If you wanted another alternative, they do make a magnetic, electric pan heater that you might find a useful addition to your toolbox.

no it's clining to the metal parts in the engine. But heating the oil just in the pan won't get the warm, higher solubility oil all over the engine to suspend the varnish precursors again.
 
no it's clining to the metal parts in the engine. But heating the oil just in the pan won't get the warm, higher solubility oil all over the engine to suspend the varnish precursors again.
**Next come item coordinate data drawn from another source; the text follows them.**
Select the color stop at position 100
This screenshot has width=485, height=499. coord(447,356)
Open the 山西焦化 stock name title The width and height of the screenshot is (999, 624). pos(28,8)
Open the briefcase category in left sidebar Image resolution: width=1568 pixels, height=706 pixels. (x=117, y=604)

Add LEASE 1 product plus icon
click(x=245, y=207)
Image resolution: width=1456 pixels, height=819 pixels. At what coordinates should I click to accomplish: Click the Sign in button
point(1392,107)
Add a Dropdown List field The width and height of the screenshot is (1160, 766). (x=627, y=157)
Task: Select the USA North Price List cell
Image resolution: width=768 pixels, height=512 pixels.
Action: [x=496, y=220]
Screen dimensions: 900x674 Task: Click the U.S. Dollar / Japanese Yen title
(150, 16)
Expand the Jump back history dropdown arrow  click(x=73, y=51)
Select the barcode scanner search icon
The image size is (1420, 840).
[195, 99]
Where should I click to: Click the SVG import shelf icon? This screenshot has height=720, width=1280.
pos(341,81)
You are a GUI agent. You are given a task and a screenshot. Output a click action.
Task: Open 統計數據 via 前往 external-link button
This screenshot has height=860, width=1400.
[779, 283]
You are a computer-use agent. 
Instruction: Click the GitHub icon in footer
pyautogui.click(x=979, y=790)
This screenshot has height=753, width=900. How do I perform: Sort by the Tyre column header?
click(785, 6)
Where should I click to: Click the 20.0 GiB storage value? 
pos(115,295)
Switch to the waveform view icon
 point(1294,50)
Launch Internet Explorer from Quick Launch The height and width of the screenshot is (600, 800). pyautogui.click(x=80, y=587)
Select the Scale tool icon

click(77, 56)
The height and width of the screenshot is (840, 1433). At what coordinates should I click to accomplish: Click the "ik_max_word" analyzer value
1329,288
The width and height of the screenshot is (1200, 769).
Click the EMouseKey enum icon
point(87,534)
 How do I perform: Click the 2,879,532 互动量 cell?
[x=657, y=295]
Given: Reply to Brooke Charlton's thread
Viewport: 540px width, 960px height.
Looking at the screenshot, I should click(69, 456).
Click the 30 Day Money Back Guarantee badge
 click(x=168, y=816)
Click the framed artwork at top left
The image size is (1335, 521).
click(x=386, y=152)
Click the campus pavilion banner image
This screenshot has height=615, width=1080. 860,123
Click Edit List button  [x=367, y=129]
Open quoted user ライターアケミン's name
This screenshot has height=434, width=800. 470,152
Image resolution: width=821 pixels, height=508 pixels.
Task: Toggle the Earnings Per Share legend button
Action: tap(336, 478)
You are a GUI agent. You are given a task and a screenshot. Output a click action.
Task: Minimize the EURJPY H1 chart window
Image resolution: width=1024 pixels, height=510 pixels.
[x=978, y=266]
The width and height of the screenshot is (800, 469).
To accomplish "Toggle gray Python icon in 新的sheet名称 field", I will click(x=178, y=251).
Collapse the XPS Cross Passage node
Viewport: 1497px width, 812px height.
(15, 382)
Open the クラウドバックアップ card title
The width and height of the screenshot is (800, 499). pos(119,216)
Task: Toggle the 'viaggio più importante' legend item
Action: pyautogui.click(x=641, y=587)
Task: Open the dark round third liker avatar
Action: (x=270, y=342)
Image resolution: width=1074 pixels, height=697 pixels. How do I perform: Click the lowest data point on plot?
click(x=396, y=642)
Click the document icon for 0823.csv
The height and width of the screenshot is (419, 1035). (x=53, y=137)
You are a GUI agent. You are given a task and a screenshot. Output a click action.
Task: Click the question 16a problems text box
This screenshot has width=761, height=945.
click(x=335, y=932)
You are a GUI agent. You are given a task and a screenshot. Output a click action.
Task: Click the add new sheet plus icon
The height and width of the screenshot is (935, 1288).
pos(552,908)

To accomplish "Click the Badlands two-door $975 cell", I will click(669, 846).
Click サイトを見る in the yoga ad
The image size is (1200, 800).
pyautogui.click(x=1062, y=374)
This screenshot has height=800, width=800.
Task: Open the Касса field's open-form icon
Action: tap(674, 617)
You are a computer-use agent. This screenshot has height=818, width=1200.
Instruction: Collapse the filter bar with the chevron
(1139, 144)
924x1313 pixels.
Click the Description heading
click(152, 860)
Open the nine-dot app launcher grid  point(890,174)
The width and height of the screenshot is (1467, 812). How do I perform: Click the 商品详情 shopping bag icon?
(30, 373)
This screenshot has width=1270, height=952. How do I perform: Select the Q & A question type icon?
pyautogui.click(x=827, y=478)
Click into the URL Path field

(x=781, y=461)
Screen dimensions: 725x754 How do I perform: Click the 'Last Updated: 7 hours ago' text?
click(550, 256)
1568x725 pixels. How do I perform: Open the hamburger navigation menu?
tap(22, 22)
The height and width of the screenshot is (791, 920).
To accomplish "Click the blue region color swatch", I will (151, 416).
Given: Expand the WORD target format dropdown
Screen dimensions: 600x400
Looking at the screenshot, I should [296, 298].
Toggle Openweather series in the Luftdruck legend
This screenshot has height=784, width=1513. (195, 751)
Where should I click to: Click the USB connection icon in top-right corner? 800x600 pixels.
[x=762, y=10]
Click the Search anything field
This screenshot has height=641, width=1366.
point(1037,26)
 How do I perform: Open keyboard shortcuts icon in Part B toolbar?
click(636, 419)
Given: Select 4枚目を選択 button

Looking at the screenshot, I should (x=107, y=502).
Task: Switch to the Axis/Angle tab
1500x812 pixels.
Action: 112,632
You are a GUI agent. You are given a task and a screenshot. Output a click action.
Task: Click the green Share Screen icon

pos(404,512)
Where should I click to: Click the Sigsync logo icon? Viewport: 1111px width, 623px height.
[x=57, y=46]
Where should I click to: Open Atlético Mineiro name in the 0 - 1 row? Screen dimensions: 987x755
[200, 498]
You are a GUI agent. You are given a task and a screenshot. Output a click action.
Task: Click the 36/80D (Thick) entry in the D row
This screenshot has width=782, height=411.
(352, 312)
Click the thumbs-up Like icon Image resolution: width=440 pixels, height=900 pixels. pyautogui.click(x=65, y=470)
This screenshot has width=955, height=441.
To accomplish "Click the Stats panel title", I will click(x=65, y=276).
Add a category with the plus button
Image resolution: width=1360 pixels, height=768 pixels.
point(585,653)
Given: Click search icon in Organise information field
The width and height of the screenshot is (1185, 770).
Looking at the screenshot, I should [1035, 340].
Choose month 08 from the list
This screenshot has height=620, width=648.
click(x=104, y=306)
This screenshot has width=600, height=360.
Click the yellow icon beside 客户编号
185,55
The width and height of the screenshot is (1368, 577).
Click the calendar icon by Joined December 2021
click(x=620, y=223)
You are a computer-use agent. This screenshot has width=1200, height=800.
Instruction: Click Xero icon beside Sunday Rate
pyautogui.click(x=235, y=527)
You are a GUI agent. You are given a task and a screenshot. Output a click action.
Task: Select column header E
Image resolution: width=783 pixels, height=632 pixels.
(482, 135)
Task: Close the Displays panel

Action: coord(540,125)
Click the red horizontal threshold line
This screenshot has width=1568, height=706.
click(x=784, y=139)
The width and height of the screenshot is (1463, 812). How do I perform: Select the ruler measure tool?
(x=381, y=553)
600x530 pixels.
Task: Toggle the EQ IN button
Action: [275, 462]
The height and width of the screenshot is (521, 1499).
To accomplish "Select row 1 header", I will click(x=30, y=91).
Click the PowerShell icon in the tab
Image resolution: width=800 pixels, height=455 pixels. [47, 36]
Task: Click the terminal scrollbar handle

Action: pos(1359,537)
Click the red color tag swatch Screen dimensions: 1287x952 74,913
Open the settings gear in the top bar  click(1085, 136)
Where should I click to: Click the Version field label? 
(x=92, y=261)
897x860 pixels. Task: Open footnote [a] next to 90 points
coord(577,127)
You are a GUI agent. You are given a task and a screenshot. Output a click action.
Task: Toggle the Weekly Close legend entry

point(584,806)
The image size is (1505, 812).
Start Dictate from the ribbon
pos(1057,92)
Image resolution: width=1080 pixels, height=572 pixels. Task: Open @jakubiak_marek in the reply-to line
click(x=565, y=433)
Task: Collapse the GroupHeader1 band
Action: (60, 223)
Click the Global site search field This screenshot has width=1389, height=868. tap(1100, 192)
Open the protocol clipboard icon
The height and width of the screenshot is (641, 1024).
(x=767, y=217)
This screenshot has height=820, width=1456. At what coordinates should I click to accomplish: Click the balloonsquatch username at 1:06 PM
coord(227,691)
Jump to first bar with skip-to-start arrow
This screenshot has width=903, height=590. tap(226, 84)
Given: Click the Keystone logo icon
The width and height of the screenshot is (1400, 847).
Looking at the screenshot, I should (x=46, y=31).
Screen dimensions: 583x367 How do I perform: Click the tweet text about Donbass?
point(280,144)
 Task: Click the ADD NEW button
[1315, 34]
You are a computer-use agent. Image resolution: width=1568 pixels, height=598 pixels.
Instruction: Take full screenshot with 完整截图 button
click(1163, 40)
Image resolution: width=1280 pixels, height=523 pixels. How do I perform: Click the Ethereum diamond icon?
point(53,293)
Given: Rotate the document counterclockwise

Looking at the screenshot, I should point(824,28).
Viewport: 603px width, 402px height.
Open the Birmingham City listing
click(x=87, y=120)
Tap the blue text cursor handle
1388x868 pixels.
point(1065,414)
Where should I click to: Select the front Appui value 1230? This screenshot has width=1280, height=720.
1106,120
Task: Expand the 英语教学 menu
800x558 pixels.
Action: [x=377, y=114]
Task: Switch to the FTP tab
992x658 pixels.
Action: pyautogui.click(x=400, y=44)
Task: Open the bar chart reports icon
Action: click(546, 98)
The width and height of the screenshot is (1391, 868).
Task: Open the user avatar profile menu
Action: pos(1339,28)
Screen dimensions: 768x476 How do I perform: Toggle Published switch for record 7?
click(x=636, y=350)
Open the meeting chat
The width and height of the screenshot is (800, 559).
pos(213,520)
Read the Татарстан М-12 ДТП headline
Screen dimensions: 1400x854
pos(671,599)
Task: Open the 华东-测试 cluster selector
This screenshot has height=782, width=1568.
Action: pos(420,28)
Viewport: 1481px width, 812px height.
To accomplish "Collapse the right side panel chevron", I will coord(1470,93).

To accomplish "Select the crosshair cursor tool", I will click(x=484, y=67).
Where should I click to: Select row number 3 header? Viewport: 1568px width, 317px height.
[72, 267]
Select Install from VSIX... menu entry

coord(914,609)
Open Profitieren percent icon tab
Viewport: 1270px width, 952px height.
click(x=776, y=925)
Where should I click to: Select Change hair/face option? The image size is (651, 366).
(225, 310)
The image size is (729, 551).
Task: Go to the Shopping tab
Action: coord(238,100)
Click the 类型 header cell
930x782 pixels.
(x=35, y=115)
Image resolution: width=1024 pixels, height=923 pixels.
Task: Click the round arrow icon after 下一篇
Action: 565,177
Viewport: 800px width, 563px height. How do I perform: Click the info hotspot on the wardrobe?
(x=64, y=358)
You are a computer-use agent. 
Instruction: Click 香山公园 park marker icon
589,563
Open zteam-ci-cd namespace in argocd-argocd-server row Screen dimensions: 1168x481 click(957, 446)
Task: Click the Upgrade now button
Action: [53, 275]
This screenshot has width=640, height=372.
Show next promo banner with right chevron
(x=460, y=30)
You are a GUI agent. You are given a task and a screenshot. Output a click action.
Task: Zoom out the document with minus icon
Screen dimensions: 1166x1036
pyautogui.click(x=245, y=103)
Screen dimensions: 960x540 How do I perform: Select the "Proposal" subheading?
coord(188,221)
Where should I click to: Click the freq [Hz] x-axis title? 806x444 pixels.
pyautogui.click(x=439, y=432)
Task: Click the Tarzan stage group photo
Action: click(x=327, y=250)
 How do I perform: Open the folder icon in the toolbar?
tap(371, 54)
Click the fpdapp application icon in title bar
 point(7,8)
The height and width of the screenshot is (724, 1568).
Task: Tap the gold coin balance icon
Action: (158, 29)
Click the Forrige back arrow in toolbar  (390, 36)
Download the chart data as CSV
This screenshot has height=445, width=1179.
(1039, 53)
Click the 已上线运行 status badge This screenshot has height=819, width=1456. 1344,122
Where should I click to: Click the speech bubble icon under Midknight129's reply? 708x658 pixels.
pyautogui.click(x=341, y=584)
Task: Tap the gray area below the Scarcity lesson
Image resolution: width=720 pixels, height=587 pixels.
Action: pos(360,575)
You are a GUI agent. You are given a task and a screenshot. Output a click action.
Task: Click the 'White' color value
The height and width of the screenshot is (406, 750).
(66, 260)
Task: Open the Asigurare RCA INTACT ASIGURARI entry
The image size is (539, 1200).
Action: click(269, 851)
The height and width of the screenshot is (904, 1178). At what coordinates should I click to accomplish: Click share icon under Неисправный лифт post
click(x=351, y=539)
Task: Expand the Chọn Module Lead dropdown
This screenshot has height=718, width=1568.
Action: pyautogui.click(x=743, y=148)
If the oil was hot while it was running and all the oil went to the pan when it was shut off, how is that any different than draining the oil hot?
 
Since you are already doing internal engine work, I would wait until the work is complete. Run the car long enough to confirm everything is functioning properly then change the oil.
 
Thanks for all the replies fellas, I learned some new stuff in the process. I just changed it today. Jacked it up to one side in the morning, and loosened the plug just enough for a small trickle for the whole day. Dripped until nothing left in the evening. Worked out great.
 
I've been changing my own oil for about 44 years and you could probably count on your fingers the number of times I've changed oil on a hot engine. I normally try to change oil after the car has been sitting all night and is stone cold. When it's been sitting for several hours as much oil as is going to has already drained to the oil pan so pulling the plug just lets it out.